Task goal: For each line below that contains the word "question", make a copy.

+ + + +

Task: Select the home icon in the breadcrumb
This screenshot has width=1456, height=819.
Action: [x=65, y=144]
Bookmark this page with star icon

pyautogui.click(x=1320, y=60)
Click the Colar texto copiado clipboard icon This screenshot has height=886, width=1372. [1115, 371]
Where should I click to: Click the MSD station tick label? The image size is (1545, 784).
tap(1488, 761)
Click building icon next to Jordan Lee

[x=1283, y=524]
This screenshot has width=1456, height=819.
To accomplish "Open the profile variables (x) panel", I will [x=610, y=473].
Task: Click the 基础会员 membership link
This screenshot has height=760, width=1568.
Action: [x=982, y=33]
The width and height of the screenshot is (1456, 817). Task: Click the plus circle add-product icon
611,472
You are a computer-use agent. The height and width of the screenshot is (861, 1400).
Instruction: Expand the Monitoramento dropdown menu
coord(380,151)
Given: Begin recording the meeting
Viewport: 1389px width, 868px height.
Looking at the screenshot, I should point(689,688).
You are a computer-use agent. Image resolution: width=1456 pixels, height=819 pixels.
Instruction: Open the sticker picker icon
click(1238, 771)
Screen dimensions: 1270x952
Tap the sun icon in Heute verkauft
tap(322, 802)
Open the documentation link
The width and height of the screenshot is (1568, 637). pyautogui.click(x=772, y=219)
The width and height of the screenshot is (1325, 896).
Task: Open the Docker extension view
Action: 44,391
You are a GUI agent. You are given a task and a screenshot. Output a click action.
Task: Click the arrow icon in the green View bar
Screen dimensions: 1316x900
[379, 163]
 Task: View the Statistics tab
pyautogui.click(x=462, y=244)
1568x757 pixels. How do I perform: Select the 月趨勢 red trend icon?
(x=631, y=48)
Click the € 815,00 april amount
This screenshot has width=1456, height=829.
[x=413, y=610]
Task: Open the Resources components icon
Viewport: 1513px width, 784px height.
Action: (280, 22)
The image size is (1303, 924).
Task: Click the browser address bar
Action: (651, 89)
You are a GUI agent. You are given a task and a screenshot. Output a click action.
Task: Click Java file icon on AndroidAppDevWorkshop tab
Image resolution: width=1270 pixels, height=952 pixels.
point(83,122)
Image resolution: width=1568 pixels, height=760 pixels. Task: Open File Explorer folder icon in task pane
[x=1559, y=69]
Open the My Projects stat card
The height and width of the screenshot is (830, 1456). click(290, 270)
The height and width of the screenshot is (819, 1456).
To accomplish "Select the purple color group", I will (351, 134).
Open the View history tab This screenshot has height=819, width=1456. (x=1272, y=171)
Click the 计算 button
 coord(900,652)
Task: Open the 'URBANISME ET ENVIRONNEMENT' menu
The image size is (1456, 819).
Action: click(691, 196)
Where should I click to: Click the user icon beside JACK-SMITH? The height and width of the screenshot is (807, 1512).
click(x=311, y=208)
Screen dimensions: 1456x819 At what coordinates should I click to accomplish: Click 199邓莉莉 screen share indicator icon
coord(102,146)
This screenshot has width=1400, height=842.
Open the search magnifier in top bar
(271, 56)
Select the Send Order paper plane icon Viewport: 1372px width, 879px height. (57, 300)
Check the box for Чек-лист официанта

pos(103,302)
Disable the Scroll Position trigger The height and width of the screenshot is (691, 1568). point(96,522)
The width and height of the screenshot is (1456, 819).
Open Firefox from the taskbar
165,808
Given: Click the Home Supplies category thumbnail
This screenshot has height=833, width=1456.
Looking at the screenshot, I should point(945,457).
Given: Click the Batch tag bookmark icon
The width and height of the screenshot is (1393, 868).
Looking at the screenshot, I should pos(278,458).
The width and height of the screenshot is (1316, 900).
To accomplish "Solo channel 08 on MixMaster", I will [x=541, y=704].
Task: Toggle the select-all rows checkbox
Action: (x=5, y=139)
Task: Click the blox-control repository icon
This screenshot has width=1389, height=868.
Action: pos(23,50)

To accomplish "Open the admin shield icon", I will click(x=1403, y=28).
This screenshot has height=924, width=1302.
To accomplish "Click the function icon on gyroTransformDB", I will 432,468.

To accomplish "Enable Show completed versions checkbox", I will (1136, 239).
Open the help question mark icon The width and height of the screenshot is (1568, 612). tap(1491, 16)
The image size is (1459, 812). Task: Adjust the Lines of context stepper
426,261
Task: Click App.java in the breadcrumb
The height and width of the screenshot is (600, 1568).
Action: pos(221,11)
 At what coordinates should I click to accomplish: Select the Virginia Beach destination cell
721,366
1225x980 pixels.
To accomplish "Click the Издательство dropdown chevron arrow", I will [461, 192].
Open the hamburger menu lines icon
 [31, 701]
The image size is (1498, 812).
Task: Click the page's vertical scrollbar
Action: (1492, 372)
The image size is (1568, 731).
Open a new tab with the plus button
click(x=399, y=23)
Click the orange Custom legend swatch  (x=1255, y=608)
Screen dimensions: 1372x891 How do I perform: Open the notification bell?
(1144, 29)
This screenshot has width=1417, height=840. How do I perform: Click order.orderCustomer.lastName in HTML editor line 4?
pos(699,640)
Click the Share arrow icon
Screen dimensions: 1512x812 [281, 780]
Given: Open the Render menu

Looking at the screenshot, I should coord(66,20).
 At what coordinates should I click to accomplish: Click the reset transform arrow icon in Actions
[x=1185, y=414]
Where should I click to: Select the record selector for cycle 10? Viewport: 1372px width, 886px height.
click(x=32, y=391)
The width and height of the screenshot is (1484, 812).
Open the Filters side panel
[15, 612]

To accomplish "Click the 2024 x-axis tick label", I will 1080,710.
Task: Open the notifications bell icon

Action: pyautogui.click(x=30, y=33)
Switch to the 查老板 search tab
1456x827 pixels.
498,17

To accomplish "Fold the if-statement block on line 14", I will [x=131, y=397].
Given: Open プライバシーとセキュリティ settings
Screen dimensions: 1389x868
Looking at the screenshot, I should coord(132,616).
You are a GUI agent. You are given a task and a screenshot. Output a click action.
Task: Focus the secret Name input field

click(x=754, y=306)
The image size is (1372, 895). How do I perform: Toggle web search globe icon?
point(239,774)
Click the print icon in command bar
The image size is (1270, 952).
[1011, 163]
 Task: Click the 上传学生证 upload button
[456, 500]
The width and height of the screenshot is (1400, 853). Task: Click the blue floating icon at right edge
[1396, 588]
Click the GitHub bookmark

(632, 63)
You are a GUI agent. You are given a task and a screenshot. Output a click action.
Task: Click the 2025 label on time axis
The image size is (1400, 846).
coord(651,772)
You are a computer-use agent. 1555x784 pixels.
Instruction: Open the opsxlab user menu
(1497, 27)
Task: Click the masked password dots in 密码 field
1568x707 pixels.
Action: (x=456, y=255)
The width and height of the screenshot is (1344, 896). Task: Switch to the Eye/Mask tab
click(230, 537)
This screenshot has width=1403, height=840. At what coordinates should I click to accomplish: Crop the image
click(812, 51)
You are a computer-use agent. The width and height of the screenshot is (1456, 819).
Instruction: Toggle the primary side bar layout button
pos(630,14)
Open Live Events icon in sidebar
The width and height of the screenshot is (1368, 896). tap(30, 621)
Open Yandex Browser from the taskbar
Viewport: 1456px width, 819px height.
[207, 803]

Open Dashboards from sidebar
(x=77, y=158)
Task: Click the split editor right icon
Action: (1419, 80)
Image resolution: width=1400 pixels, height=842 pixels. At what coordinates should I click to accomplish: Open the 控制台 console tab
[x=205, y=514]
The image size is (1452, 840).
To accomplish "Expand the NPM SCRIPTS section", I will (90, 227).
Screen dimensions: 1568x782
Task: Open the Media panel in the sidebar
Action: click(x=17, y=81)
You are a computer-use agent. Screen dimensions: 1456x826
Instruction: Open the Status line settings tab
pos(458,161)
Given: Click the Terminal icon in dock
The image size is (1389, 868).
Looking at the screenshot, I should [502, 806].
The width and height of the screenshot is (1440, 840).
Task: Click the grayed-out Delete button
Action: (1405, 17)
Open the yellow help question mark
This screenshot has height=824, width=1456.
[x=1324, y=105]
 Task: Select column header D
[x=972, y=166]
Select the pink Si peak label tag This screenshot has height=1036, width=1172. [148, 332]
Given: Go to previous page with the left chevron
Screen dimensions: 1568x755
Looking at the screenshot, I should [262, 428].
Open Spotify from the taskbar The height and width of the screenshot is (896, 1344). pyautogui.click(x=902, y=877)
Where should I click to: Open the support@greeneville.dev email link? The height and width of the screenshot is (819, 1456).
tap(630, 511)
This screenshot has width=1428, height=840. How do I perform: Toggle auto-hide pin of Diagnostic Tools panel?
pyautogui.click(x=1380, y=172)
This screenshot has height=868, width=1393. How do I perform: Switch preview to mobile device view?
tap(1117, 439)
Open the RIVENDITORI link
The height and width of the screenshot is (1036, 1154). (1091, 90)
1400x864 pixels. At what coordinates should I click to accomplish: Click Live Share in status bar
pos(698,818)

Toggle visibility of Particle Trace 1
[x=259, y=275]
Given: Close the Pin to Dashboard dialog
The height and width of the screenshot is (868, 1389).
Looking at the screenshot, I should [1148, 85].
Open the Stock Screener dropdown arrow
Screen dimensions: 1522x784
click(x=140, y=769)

+ + + +

Answer to this exercise:
Open the help question mark icon The width and height of the screenshot is (1568, 612). tap(1491, 16)
Open the yellow help question mark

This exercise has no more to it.